◆ **What is needed**
When you reach the entries, transcribe each one exactly.

◆ **Data supplied**

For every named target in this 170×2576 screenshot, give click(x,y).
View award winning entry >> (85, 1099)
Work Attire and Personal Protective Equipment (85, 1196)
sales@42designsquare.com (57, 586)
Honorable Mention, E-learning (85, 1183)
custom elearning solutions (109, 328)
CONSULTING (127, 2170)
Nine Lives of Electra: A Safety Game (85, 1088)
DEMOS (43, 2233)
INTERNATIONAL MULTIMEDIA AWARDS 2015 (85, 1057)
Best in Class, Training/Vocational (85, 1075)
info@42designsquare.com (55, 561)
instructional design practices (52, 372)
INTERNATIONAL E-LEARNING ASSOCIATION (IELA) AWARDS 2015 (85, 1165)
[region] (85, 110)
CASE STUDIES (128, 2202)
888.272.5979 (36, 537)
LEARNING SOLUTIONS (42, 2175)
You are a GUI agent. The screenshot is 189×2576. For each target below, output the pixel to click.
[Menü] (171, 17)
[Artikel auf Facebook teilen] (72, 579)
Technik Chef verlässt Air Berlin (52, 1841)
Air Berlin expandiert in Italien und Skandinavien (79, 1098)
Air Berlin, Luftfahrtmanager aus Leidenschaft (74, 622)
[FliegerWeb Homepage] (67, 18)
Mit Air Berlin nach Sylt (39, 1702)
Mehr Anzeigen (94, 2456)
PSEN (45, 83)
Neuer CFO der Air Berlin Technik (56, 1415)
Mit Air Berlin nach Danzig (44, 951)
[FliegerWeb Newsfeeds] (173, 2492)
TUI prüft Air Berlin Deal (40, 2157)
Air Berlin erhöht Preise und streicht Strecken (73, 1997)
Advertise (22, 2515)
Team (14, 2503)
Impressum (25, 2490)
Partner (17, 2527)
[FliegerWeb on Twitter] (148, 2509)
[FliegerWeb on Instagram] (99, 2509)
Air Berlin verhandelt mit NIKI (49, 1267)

◆ **Task response**
For every named target in this 170×2576 screenshot, give click(x,y).
View award winning entry >> (85, 1099)
Work Attire and Personal Protective Equipment (85, 1196)
sales@42designsquare.com (57, 586)
Honorable Mention, E-learning (85, 1183)
custom elearning solutions (109, 328)
CONSULTING (127, 2170)
Nine Lives of Electra: A Safety Game (85, 1088)
DEMOS (43, 2233)
INTERNATIONAL MULTIMEDIA AWARDS 2015 (85, 1057)
Best in Class, Training/Vocational (85, 1075)
info@42designsquare.com (55, 561)
instructional design practices (52, 372)
INTERNATIONAL E-LEARNING ASSOCIATION (IELA) AWARDS 2015 (85, 1165)
[region] (85, 110)
CASE STUDIES (128, 2202)
888.272.5979 (36, 537)
LEARNING SOLUTIONS (42, 2175)
You are a GUI agent. The screenshot is 189×2576. For each target below, output the pixel to click.
[Menü] (171, 17)
[Artikel auf Facebook teilen] (72, 579)
Technik Chef verlässt Air Berlin (52, 1841)
Air Berlin expandiert in Italien und Skandinavien (79, 1098)
Air Berlin, Luftfahrtmanager aus Leidenschaft (74, 622)
[FliegerWeb Homepage] (67, 18)
Mit Air Berlin nach Sylt (39, 1702)
Mehr Anzeigen (94, 2456)
PSEN (45, 83)
Neuer CFO der Air Berlin Technik (56, 1415)
Mit Air Berlin nach Danzig (44, 951)
[FliegerWeb Newsfeeds] (173, 2492)
TUI prüft Air Berlin Deal (40, 2157)
Air Berlin erhöht Preise und streicht Strecken (73, 1997)
Advertise (22, 2515)
Team (14, 2503)
Impressum (25, 2490)
Partner (17, 2527)
[FliegerWeb on Twitter] (148, 2509)
[FliegerWeb on Instagram] (99, 2509)
Air Berlin verhandelt mit NIKI (49, 1267)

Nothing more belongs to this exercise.